Lo Batt

So I've swapped my medication to taking it at night. And I kind'a revelled in being AWAKE for a change and wound up staying up until eleven. Whoops.

Also taking a midday estivation until night time probably didn't help there.

So this morning, I'm still foggy, but able to function. For limited definitions of 'function'. I'm still easily distractible and I'm having small troubles maintaining focus.

And I haven't watered my garden yet... hangon...

There. Plants are still alive, yay.

I have what is possibly the most abundant darn spinach plant on the planet. And I have a heinously bad reaction to spinach. I'll leave the phrase 'going at both ends' and leave the rest up to whatever speculation you care to endure.

The worst part is that it isn't instant. I can bide for 24 hours after I have spinach before the alleged fun begins.

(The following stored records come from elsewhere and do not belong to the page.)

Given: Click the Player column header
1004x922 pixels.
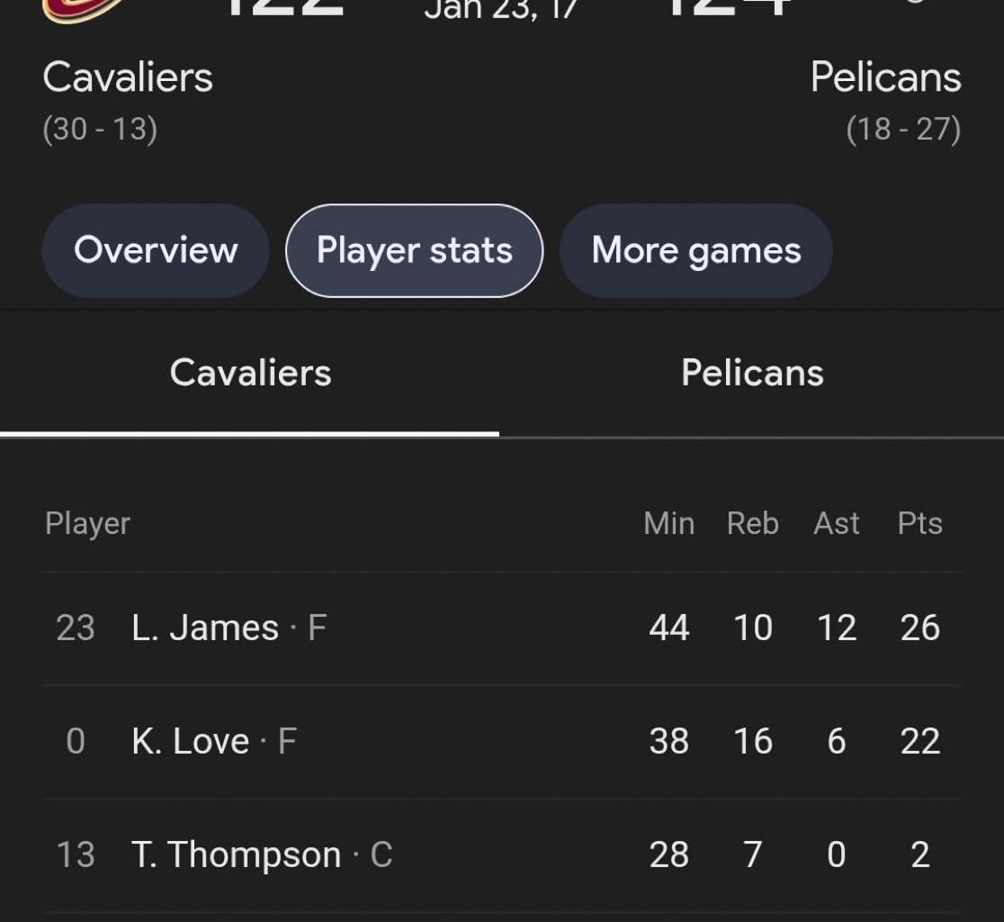Looking at the screenshot, I should (x=87, y=522).
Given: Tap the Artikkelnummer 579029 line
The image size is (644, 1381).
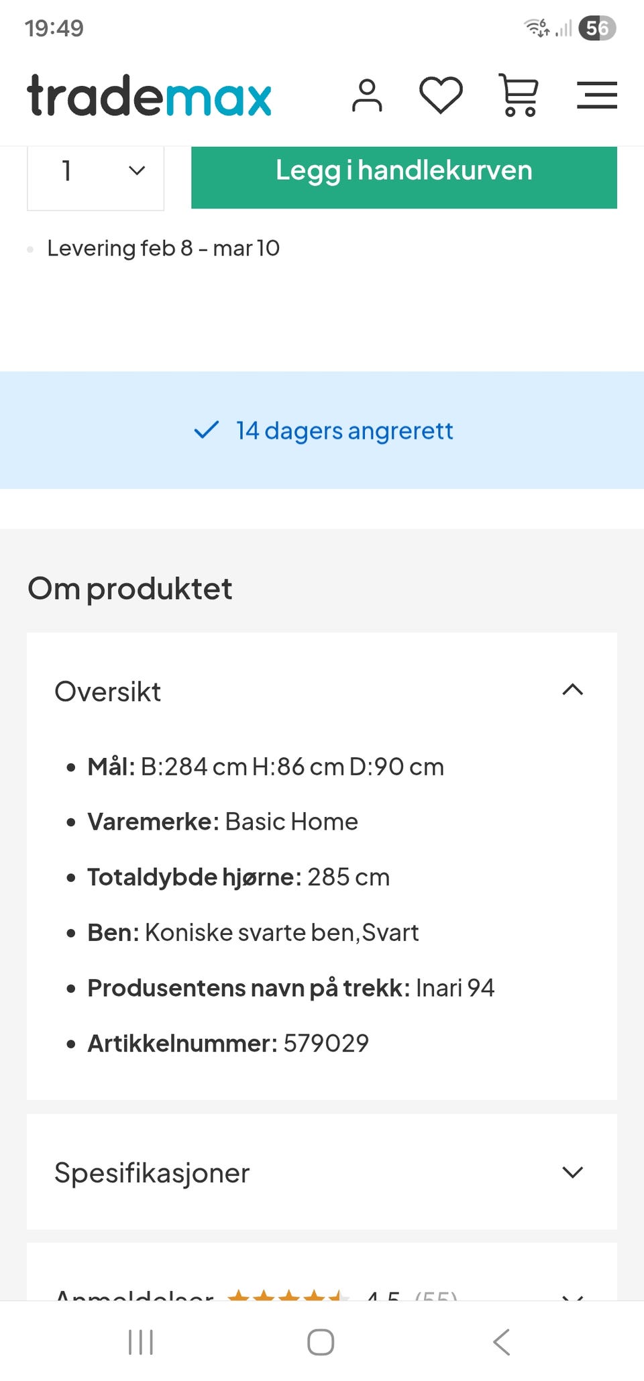Looking at the screenshot, I should coord(228,1043).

And it can even be microscopic amounts. I will know. In the worst possible way.

...please don't ever feed me spinach.

Everything seems to be lining up for me. I have psych help happening soon enough. Chaos is into the right kind of school for her. She's even getting braces for free. And I can actually save a little bit of cash for upcoming spending.

BUT... the world is going to absolute shit.

The racist arsenuggets are on the rise. The Muppet won in the US. The isolationist ignorami in UKIP won in Britain. Anti-semites are in power in France... And over here, the One Nation party is gaining more support than ever.

I would vote for Nigel Freemarijuana before I put a number in any box representing One Nation. I would doodle genitalia1 over their party box in the senate election scroll2 before I deigned to signify their existence with a numeral.

Unfortunately, it looks like I am one amongst a noble few who view racism as a state which should not be allowed to continue.

I'd buy an island and make it a nation for everyone who cares about their fellow human beings... but none of these fuckers believe in climate change either. That, and I can't afford an island.

  1. Australians have been drawing dicks on their electoral forms so often that it's become a quasi-legitimate form of voting. If you put down a number or numbers and then drew a dick, it's still a legit vote.

  2. Australian senate elections come in a sheet so vast that it's over a meter(yard) wide and canny voters will roll and unroll it like an ancient scroll.